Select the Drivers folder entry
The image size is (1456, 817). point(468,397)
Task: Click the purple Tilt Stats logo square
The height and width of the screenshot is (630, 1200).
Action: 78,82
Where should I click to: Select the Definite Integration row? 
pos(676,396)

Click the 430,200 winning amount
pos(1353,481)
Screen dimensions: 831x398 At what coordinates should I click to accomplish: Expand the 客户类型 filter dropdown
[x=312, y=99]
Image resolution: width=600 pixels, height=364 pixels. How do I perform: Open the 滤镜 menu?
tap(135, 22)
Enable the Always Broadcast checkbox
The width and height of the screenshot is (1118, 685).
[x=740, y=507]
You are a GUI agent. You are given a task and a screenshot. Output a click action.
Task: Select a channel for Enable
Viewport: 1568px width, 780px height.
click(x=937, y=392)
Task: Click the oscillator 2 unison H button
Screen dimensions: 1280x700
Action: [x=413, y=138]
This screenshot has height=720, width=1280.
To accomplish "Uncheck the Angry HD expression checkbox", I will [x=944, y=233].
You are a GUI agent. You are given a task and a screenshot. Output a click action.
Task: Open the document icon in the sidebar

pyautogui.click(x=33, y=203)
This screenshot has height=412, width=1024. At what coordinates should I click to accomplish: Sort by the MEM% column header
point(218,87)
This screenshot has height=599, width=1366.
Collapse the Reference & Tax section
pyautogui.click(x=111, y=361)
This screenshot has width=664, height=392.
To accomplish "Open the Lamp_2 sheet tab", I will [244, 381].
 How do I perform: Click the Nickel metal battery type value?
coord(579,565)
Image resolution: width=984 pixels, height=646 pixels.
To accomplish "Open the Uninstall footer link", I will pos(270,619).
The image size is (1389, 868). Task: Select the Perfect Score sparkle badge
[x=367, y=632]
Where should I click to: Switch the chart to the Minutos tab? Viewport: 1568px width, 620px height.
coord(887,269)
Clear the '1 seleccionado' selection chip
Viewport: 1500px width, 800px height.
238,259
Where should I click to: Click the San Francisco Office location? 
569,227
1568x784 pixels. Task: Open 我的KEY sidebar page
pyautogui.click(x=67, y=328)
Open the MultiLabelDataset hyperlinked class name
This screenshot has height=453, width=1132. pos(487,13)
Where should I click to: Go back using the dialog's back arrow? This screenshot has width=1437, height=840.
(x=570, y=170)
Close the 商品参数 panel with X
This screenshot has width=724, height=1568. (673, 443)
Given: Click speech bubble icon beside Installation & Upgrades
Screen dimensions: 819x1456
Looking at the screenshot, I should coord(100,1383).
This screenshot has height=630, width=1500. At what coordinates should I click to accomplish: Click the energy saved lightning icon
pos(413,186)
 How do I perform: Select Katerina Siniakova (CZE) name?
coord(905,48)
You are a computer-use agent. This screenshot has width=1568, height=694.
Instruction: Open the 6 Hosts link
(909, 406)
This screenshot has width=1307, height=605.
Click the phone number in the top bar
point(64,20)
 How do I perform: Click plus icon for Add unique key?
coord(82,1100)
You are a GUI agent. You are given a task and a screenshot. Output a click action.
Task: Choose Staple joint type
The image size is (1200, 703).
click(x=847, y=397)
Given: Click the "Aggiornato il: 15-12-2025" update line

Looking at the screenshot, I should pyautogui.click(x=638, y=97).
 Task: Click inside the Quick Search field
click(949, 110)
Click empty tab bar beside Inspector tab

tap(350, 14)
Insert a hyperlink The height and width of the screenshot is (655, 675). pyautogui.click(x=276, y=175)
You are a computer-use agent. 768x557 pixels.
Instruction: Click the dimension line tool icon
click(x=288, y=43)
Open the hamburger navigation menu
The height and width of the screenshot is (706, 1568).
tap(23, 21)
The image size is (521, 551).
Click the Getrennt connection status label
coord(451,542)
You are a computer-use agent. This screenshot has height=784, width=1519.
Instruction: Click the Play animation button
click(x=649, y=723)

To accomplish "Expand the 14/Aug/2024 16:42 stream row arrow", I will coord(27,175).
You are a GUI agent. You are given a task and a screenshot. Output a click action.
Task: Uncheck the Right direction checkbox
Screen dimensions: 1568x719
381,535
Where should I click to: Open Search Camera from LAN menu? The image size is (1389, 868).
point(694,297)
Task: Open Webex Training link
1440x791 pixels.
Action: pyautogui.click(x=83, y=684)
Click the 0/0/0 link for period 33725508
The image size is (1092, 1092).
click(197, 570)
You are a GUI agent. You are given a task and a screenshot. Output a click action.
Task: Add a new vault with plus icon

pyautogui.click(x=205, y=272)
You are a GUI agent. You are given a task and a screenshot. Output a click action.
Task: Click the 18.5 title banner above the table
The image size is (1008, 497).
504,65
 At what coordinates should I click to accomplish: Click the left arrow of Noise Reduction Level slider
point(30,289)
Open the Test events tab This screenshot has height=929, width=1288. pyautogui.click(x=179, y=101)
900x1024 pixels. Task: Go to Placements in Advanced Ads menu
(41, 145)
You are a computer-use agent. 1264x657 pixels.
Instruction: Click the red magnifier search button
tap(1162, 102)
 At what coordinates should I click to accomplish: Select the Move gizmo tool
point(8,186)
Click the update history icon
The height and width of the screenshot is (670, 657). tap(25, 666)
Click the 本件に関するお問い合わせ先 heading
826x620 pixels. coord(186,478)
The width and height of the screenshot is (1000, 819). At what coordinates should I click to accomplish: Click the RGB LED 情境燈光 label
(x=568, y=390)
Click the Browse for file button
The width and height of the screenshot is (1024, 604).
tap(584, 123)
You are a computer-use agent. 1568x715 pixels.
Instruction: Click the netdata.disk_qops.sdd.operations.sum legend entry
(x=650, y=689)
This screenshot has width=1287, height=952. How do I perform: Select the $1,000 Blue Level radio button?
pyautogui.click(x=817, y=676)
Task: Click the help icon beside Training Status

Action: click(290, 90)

EXERCISE DIRECTIONS: Copy out every line from the data above in which the word "Uncheck" occurs.

YOUR SOLUTION:
To accomplish "Uncheck the Angry HD expression checkbox", I will [x=944, y=233].
Task: Uncheck the Right direction checkbox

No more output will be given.